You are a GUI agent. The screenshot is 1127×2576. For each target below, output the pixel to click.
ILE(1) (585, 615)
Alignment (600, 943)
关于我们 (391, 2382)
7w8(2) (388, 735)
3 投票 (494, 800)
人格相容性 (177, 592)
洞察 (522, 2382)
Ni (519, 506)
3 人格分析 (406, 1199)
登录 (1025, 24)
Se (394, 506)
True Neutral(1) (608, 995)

○ ○ ○

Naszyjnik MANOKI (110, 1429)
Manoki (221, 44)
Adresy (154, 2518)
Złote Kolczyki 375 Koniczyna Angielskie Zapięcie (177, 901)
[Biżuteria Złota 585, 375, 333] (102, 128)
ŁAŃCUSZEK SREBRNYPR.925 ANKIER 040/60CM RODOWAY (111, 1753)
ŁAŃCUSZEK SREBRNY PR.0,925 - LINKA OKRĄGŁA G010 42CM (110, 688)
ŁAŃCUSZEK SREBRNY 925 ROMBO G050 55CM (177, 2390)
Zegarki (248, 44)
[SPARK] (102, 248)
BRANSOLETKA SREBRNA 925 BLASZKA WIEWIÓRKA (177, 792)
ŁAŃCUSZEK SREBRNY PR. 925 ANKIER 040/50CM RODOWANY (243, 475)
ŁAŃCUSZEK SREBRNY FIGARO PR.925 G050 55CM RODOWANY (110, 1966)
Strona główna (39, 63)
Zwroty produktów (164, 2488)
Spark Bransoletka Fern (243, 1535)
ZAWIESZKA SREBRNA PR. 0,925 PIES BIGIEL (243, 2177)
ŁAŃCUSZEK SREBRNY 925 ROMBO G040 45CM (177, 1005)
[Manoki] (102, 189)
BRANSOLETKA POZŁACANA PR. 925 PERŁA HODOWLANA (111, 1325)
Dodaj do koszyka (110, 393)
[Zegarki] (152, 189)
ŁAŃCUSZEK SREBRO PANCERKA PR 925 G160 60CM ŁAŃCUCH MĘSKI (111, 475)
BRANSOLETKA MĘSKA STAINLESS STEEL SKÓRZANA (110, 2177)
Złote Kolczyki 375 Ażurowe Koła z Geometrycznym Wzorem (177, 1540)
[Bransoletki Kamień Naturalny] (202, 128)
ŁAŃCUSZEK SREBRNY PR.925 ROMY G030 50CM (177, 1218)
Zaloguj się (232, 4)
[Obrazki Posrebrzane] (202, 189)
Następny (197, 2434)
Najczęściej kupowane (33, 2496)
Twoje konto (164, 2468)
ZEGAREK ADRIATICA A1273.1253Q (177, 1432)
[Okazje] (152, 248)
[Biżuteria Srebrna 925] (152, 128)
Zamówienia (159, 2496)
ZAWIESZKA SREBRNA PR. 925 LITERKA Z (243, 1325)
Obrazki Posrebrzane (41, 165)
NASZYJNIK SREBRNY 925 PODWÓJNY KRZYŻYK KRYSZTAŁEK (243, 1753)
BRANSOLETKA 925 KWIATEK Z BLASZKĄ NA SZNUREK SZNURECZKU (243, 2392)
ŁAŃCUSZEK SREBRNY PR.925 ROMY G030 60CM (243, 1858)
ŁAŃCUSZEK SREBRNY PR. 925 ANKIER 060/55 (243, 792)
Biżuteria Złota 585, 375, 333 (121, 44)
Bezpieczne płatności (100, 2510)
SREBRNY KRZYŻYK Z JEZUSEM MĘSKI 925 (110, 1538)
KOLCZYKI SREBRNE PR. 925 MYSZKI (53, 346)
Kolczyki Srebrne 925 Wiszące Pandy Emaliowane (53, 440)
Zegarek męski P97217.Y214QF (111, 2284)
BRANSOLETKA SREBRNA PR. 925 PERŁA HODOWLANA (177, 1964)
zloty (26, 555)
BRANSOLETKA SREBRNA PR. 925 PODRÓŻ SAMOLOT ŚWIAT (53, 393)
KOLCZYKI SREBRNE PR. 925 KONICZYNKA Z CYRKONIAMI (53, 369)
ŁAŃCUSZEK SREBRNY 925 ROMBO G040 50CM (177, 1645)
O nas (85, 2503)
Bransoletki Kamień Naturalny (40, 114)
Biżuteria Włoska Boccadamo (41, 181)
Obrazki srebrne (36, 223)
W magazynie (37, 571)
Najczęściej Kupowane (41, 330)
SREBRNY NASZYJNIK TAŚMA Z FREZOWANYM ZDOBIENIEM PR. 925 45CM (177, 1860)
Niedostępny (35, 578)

○ ○ ○

• Your task
From the records above, copy out the line with "关于我们 (391, 2382)", the line with "True Neutral(1) (608, 995)", and every line between them, word for word.

• Problem solution
关于我们 (391, 2382)
7w8(2) (388, 735)
3 投票 (494, 800)
人格相容性 (177, 592)
洞察 (522, 2382)
Ni (519, 506)
3 人格分析 (406, 1199)
登录 (1025, 24)
Se (394, 506)
True Neutral(1) (608, 995)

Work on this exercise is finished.